Kelompok ini berencana membunuh para Misionaris pada tanggal 1 Mei 1859.[8]
Setelah menerima
informasi tersebut, Beyer segera menulis surat untuk Misionaris Rott dan
Misionaris lain yang berada di Tanggohan. Tetapi Rott berpikir bahwa hal
tersebut hanya upaya untuk menakut-nakuti mereka saja. Rott, istri dan anaknya serta Wiegand bersama
istri dan anaknya akan tetap tinggal di Tanggohan dan tidak pergi ke Pulau
Petak.[9]
Seseorang yang bernama
Theodore, saudara laki-laki Titus datang dengan gemetar menemui Beyer dan
mengatakan bahwa para Misionaris sedang dalam bahaya.
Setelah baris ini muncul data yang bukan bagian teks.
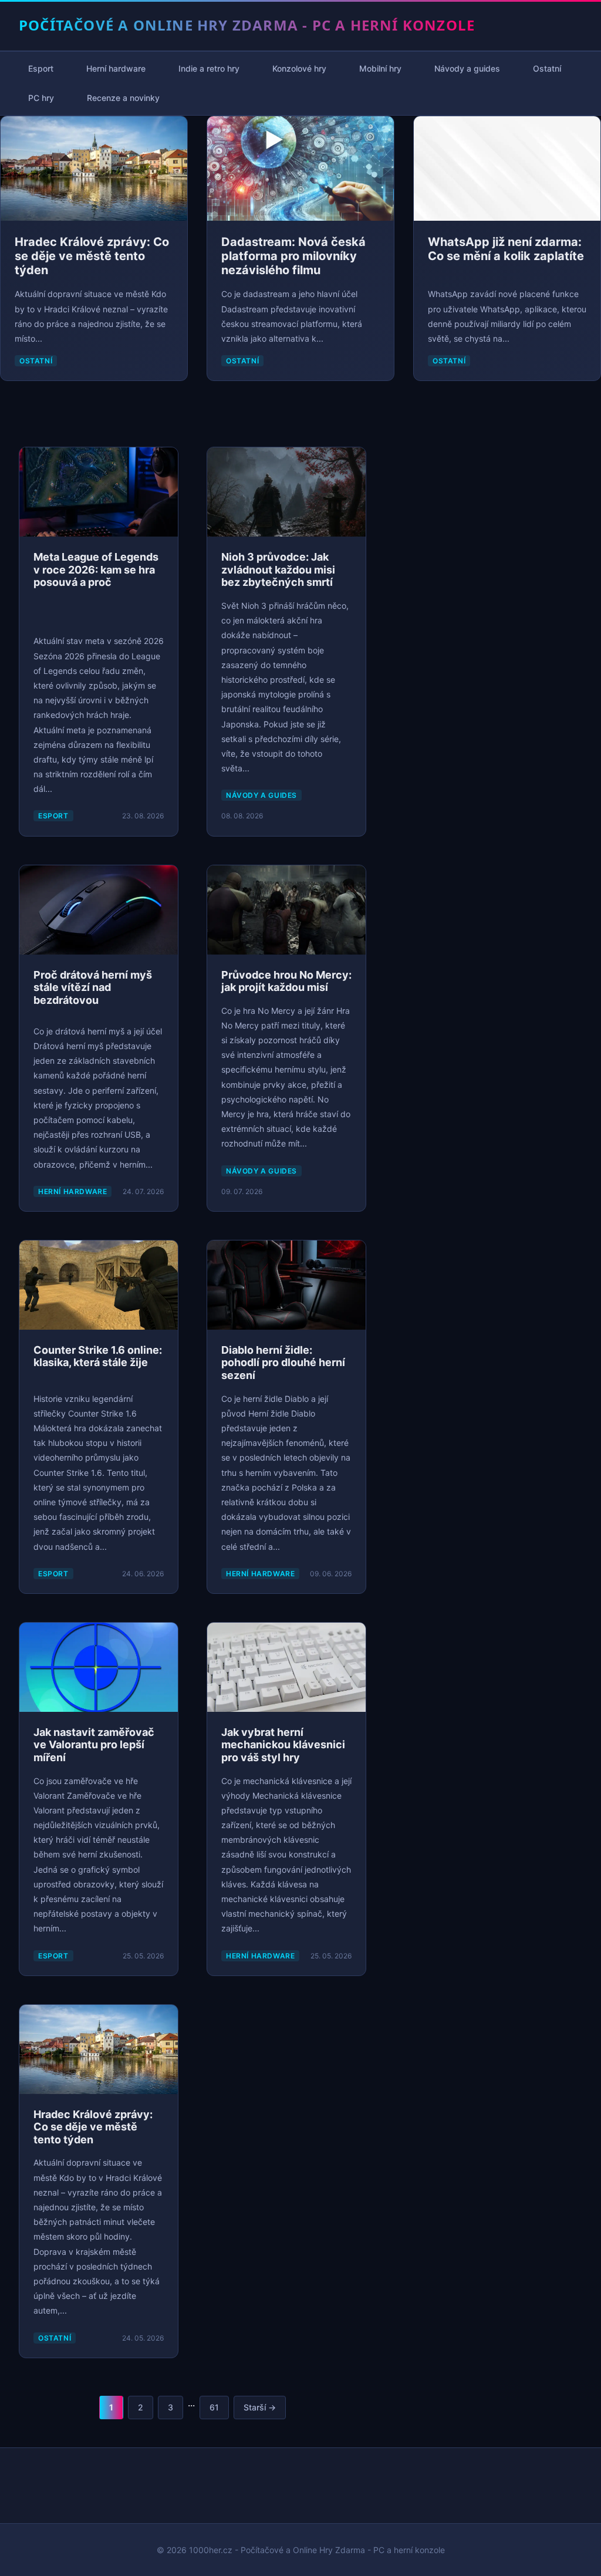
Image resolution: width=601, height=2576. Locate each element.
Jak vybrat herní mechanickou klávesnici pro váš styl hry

Menurut informasi dari
Theodore, orang-orang utusan Pangeran Hidayatullah telah tiba di Pulau Petak
pada tanggal 28 April 1859 dan telah sepakat untuk membunuh para Misionaris
pada hari Minggu, tanggal 1 Mei 1859. Hal yang sama juga akan dilakukan di
Kahayan, Tanggohan dan semua pos dimana orang-orang Eropa berada, setelah itu
Banjar menjadi sasaran utama mereka.[10]
Setelah mendengar
berita tersebut, Misionaris Beyer segera berkemas untuk kebutuhan pelayanan dan
kebutuhan makan selama 1 bulan serta barang-barang kebutuhan lainnya. Ia
dibantu istrinya yang masih lemah karena baru melahirkan tiga minggu sebelumnya. Keesokaan harinya, tanggal 30 April 1859,
mereka siap berangkat ke Bethabara. Tetapi sebelum mereka berangkat, seorang
murid yang bernama Djakat datang ke kediaman Beyer. Djakat diutus ayahnya untuk
memberi tahu Misionaris Beyer agar tidak terburu-buru pergi ke Bethabara,
karena hampir seluruh wilayah Kapuas telah diduduki pasukan Perang Banjar serta
mereka mengancam akan membunuh para Misionaris jika melarikan diri. Misionaris Beyer
bersama keluarganya pergi ke Bethabara di tengah terik matahari. Ketika ia
sampai di Bethabara, ia berjumpa dengan Misionaris Zimmer dan istrinya yang
telah melarikan diri dari Palangau (Palingkau) dan tinggal di rumah Van Hõfen .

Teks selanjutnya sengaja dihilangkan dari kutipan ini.